MAIF in France, Marriott in Mexico, Emirates in the UAE and Navy Federal Credit Union in the US were among the list of brands nominated by consumers as exemplars of customer experience in their national markets.
“Great customer experience significantly fuels growth and underpins strong performance,” said Julio Hernandez, Global Head of KPMG’s Global Customer Center of Excellence. “Brands that know the most about their customers and use that insight to deliver truly exceptional customer experiences are outperforming those that do not. This isn’t just about driving return business. It’s also about making smart investments that reduce friction in the customer journey which not only improves the overall customer experience but also reduces costs – a winning combination.”

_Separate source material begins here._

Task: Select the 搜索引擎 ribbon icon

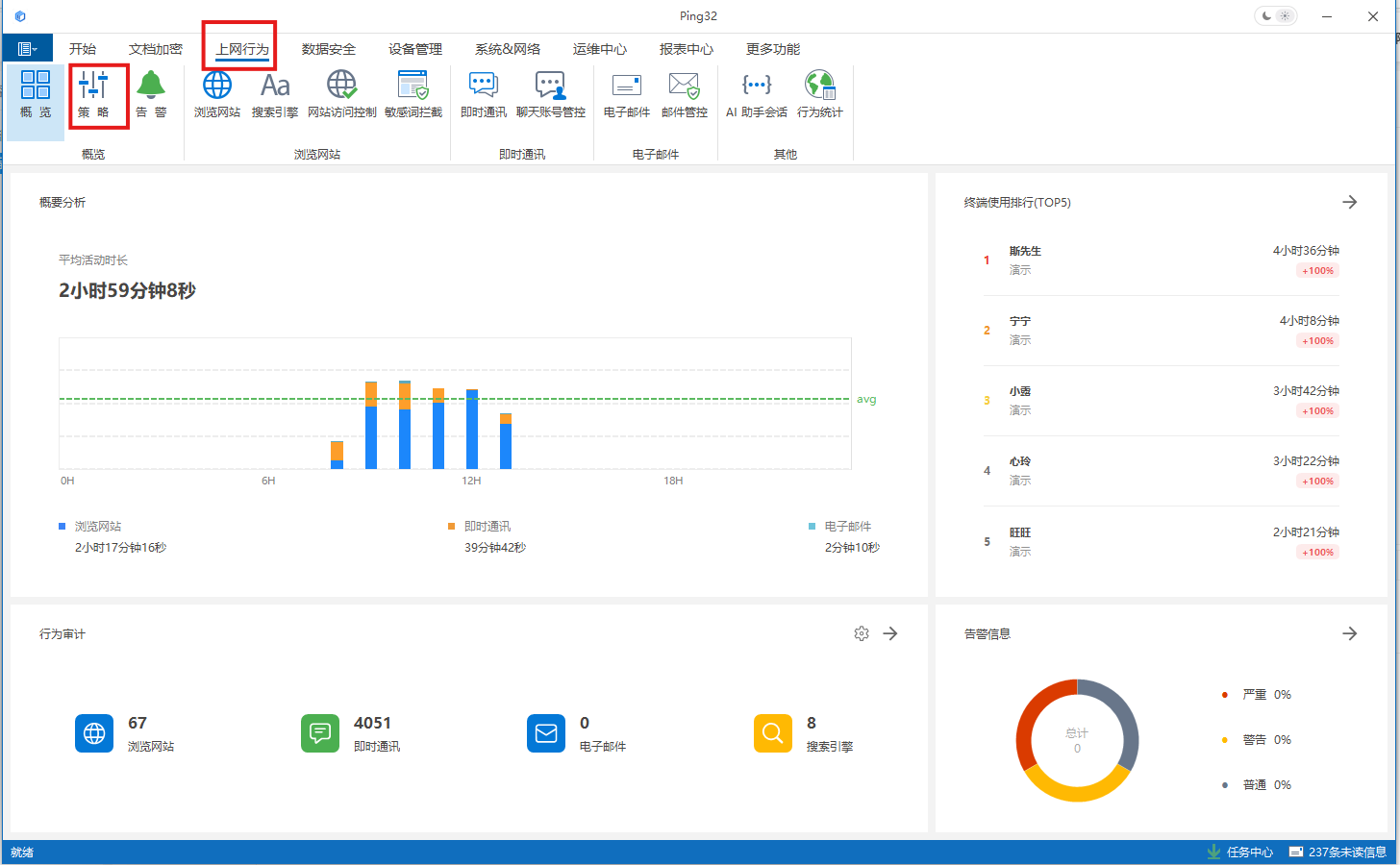Action: click(275, 94)
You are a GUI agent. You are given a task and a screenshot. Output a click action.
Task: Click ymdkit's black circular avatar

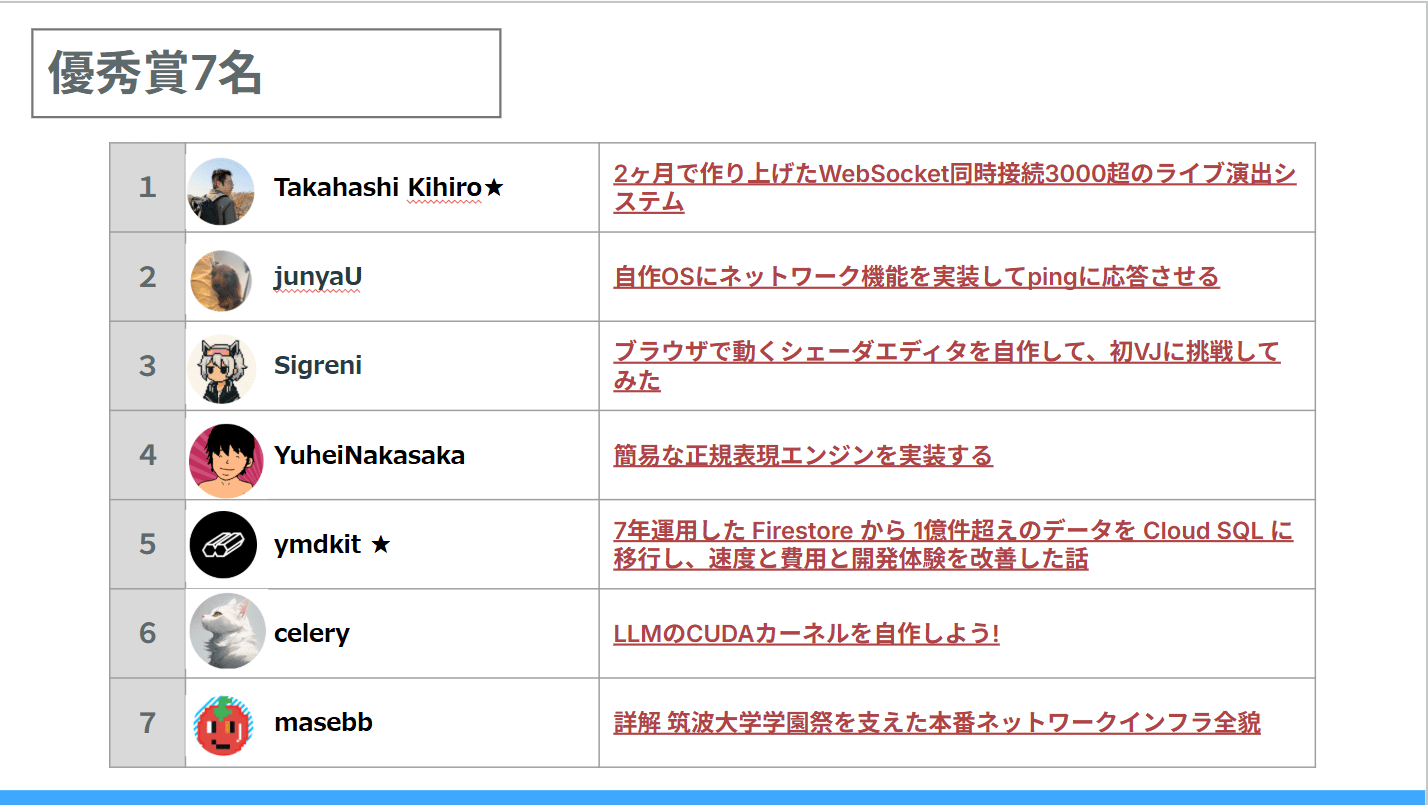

Based on a survey of almost 55,000 consumers across 14 markets, the report identifies which brands consumers ranked highest for customer experience excellence. Brands were ranked across The Six Pillars of Customer Experience Excellence to identify the leaders in each country: Personalization; Integrity; Expectations; Resolution; Time & Effort and Empathy. Approximately the top 5 percent of brands, in each market, broke away from the rest of the index.
Report Highlights
While technology is clearly transforming the customer experience, many organizations continue to struggle to drive value from their investments due to poor internal alignment around customer experience outcomes.
Leading brands are leveraging technology to improve the overall customer experience in a number of ways including: using remote diagnostics and internet-enabled devices to pre-empt customer problems, as well as enabling intelligent interactions harnessing voice commands to simplify customer engagement and complaint resolution.
“Companies are investing significant capital into digital and new technologies so they can deliver a more personalized experience than their competitors. Integrating new technologies into the customer journey is great, particularly if they reduce costs, remove friction and deliver value to the customer. But if the investments aren’t focused on executing against targeted customer outcomes, they often come across as impersonal and inauthentic. It’s a fine line,” notes Tim Knight, Managing Director at KPMG Nunwood.
Hall of Fame Brands
The leading brands in each market were chosen by customers for their performance against The Six Pillars of Customer Experience.
Australia: Singapore Airlines
China: Alipay
Denmark: Topdanmark
France: MAIF
India: Taj Hotels, Resorts and Palaces
Italy: Apple Store
Luxembourg: Ernster
Mexico: Marriott
Netherlands: Lush
New Zealand: Farmlands Co-operative
Norway: KLP
UAE: Emirates
UK: QVC UK
US: Navy Federal Credit Union
“Brands are thinking about how they can move their customers onto the balance sheet,” added Hernandez. “Leading brands recognize the power of their customer base and are creating their customer franchise as an asset to be protected, invested in and nurtured. We are seeing investors incorporating customer experience into their valuation approach as a proxy for sustainability. It only makes sense for brands to start regarding their customers as assets, rather than simply as transactions.”